No More Police Fines for Incorrect Registration Papers
Police will no longer be allowed to collect fines from foreigners with invalid or missing registration papers, according to a bill aimed at easing registration rules that was approved by the Federation Council on Wednesday.
Instead, the party that issued the foreigner's visa invitation will be held responsible for violations.
"The bill stipulates that the inviting party, usually the employer, is responsible for any such violation," said Vladimir Kobzev, head of the legal department of the Russo-German Chamber of Commerce.
He said employers should inform their foreign staff to always carry valid registration to avoid fines being slapped on the company, which can be as high as 500,000 rubles ($17,500).
The hitherto little-publicized detail in the registration legislation is supposed to reduce extortion, "because a police officer can no longer demand money directly on the street," Kobzev said.
The main thrust of the bill is to ease registration rules by lengthening the period foreigners can be in the country without notifying authorities, from three to seven working days. It also abolishes a recent reform requiring landlords to register foreign tenants at their factual addresses, reinstating the previous rule of registering at the employers' address.
The amendment was initiated after foreign businesses complained about the new rules, which came into effect Feb. 15, because many landlords refused to comply with them.
The State Duma swiftly approved the changes last Friday, and a senator's aide said Wednesday that there was a good chance that the bill would come into effect by the end of the month.
"The bill was passed and sent to the Kremlin today," said an aide to Federation Council Senator Alexei Alexandrov, who oversaw the vote Wednesday.
The aide, who refused to give his name, said it was likely that President Dmitry Medvedev would sign the bill into law before March 31.
Asked when Medvedev would sign the law, a Kremlin spokeswoman promised to look into the matter but did not reply as of late Wednesday.
Kobzev said he was impressed by the unusual speed of the bill's passage. "This is amazing efficiency by our lawmakers," he said by e-mail.
Experts said that while immigration authorities in Moscow have shown flexibility in dealing with last month's registration reform, there has been considerable confusion in the regions.
"We had a lot of problems in St.

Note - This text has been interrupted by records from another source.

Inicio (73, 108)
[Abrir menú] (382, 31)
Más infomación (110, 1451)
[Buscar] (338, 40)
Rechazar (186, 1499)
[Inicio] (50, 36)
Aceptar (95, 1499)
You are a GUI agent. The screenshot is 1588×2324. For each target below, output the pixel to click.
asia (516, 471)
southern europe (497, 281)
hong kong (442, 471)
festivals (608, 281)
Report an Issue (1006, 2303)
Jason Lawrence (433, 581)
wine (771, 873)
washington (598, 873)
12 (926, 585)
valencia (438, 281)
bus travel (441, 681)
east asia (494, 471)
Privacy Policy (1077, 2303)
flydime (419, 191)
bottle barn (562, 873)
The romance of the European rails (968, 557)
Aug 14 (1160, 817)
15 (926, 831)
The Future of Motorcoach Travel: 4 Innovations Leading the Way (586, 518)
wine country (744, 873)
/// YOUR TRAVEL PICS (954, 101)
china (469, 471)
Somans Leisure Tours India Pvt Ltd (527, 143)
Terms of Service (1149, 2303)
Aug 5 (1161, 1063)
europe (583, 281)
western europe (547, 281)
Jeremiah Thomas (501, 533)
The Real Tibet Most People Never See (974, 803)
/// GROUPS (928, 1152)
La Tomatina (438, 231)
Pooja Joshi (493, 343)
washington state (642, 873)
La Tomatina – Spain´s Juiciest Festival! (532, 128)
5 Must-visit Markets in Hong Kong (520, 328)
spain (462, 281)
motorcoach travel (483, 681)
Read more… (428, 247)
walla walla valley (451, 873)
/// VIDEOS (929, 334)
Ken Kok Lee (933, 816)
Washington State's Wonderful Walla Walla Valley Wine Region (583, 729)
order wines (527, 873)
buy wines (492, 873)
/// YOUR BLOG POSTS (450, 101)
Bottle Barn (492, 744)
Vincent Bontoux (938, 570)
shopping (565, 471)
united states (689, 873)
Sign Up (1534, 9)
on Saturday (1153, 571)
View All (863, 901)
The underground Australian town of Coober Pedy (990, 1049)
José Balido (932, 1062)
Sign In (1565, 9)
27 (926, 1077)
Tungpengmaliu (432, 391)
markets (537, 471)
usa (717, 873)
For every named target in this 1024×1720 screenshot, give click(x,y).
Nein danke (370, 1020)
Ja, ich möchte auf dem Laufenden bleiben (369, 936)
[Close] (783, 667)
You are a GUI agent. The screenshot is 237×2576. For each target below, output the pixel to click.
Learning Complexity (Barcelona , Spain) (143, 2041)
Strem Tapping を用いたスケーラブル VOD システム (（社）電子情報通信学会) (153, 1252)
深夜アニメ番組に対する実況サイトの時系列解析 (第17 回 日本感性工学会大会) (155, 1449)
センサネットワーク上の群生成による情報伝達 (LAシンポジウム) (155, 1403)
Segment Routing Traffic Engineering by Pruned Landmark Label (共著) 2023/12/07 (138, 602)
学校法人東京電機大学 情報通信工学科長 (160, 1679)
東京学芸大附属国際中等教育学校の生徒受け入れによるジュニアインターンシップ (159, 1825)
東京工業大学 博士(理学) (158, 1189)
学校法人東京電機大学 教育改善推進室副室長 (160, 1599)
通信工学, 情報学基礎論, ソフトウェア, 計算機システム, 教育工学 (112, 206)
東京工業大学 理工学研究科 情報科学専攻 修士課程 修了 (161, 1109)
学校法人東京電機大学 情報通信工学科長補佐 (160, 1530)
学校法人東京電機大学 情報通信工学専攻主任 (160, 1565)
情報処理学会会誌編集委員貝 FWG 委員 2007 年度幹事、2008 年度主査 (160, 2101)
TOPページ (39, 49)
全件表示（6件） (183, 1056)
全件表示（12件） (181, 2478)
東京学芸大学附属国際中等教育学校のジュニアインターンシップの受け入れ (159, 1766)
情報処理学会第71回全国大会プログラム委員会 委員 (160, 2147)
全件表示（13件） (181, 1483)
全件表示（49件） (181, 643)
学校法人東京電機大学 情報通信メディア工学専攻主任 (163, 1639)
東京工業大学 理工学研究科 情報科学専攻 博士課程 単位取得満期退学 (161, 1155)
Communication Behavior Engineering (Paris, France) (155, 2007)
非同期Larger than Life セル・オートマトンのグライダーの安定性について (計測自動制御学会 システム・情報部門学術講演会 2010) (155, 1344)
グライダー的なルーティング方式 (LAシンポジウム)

Petersburg, where authorities demanded landlords' passports and other unnecessary documents for registration," said Alexei Filippenkov of the Visa Delight agency, who also chairs the migration committee at the Association of European Businesses.
His frustration was echoed by Christopher Gilbert, head of the Russo-British Chamber of Commerce.
"It seems there is a mismatch between the documents demanded centrally from the Federal Migration Service and regional branches," he said by telephone. "There are many examples where regional authorities ask for documents that are actually not necessary. The further you go from the capital, the less coherent it becomes."